-- Task instructions --
Each line from the one that holds "Task: Click the Snapdragon 460 chipset text" to the end of the records is to be retyped exactly. Pictures are not part of the copy.

━━━━━ Data for processing ━━━━━

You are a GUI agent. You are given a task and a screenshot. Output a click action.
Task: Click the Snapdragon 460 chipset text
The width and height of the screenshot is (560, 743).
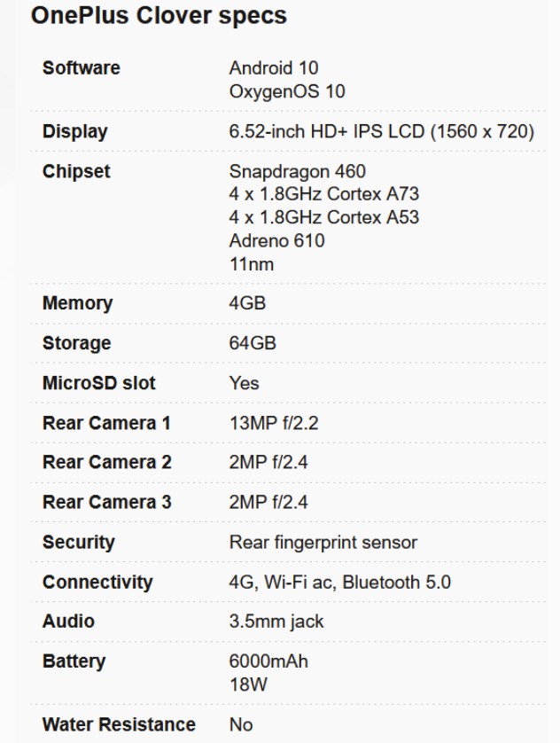click(297, 171)
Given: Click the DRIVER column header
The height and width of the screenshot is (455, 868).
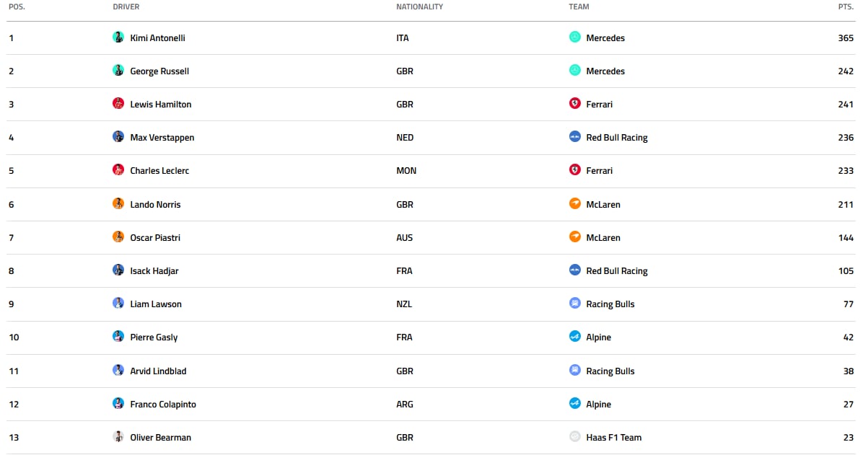Looking at the screenshot, I should tap(126, 6).
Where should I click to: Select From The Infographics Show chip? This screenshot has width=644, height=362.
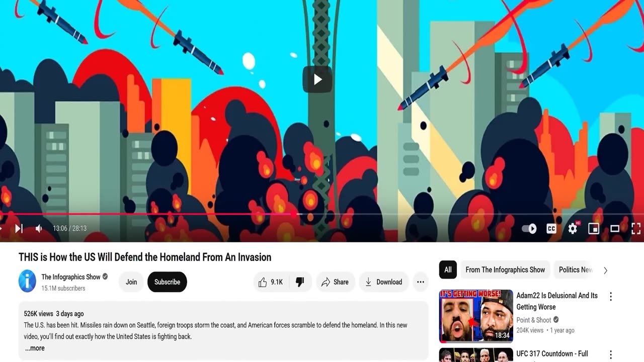tap(505, 270)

━━━━━

-- Result --
Task: Click the Snapdragon 460 chipset text
The width and height of the screenshot is (560, 743).
click(297, 171)
Given: Click the DRIVER column header
The height and width of the screenshot is (455, 868).
Looking at the screenshot, I should tap(126, 6).
Where should I click to: Select From The Infographics Show chip? This screenshot has width=644, height=362.
tap(505, 270)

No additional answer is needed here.